To build the 1927-30 topographic map tiles, each of the 82 printed sheets from the original set was scanned at the Geography and Maps Department of the Library of Congress in Washington, DC. The resulting jpeg files were georeferenced, reprojected to the ‘Web Mercator’ projection, clipped to remove the borders, mosaiced together into three jpg files and tiled for zoom levels 8 to 18. This was done in three batches due to size issues. The software used to perform these steps was Quantum GIS (Version 1.8). Finally, the three sets of tiles were merged using a custom piece of software that merged overlapping tiles. This software is available upon request from me.

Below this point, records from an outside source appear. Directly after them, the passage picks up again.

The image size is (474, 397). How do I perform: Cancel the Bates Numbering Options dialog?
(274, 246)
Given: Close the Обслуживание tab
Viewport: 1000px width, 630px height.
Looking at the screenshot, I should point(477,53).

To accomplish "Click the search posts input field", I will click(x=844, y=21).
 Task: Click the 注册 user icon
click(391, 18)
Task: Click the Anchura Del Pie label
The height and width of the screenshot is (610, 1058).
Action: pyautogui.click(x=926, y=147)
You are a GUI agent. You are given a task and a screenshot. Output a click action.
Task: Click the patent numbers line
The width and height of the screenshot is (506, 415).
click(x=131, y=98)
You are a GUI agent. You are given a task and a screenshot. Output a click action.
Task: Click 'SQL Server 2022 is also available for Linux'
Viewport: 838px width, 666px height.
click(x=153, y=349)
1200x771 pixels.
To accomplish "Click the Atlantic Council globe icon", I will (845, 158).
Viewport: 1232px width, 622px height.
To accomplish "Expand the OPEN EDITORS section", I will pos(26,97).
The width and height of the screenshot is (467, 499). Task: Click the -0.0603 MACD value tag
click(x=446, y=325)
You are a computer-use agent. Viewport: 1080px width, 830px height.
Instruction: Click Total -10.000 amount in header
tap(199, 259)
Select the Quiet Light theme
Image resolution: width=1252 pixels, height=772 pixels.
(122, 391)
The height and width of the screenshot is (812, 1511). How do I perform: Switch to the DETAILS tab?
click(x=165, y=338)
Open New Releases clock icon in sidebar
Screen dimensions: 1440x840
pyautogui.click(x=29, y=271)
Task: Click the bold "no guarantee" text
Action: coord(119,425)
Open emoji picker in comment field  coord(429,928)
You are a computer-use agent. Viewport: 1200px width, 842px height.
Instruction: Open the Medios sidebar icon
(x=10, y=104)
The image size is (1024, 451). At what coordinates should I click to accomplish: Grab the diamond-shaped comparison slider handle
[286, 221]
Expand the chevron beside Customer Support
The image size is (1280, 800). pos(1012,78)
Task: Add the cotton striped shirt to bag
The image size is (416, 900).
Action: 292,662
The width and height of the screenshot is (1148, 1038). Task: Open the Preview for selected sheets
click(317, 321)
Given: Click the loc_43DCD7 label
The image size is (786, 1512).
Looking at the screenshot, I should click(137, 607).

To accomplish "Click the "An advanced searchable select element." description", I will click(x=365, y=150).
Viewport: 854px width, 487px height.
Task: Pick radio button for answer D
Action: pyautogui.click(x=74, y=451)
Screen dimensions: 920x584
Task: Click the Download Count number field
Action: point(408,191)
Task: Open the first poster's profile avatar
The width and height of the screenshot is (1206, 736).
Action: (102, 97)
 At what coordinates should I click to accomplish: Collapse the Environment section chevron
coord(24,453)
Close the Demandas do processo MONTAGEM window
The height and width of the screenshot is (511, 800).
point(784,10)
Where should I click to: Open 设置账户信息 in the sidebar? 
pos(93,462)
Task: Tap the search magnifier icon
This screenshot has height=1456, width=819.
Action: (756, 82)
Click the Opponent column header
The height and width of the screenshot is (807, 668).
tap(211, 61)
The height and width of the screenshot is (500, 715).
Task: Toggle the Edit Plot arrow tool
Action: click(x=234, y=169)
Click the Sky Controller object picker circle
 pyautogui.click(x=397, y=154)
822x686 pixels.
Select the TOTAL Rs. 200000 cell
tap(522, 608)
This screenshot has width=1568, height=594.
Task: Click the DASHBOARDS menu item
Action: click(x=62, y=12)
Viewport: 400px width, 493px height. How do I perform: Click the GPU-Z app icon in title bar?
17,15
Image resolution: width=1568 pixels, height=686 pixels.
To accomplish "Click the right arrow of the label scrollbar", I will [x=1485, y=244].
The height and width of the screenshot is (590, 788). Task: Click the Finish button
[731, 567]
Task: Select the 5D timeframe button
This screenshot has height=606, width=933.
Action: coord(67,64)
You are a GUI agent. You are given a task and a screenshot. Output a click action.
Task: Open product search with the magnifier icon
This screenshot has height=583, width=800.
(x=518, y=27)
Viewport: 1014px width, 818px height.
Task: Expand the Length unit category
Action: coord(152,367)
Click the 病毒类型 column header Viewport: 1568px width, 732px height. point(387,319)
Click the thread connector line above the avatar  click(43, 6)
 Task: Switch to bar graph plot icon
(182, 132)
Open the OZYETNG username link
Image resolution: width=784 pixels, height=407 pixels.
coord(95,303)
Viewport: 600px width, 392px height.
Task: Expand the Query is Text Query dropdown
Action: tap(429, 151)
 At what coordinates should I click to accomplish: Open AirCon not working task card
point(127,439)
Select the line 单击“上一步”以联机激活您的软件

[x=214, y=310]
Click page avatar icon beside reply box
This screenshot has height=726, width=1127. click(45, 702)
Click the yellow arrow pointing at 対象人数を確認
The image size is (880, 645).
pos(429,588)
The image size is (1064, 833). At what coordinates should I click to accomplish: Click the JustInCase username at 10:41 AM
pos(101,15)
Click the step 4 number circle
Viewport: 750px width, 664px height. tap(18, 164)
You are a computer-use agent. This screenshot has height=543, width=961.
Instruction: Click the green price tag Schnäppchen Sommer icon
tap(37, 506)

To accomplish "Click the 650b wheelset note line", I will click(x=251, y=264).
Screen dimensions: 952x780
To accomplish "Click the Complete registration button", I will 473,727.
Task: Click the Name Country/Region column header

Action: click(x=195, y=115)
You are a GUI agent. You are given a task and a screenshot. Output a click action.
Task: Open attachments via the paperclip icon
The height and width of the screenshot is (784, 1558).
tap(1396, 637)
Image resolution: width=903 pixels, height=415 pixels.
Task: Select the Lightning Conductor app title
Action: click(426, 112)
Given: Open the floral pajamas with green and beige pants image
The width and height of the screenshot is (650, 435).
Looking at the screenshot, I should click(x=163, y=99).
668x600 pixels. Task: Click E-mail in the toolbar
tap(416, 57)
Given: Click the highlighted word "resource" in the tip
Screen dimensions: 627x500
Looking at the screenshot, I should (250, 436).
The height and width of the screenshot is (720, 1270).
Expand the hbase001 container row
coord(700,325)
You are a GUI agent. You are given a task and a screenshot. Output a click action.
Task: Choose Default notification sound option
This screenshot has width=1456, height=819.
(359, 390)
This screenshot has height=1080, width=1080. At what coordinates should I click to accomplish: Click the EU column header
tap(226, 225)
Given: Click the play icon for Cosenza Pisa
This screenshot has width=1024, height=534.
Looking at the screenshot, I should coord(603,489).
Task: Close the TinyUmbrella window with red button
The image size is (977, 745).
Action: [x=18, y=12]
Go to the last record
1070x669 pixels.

For the Open Street Map overlay, OSM data from April 4, 2013 for the state of Georgia was downloaded. Next, data for the Atlanta area was excerpted using Osmosis. Finally, map tiles were produced using Mapertive.
This workflow could be used to produce map tiles from any historical map.
Notes on 1927-30 Atlanta Topographic Map Copyright
The following information was obtained on a visit to the United States Copyright Office on the 4th floor of the Library of Congress Madison Building on 28 February 2013.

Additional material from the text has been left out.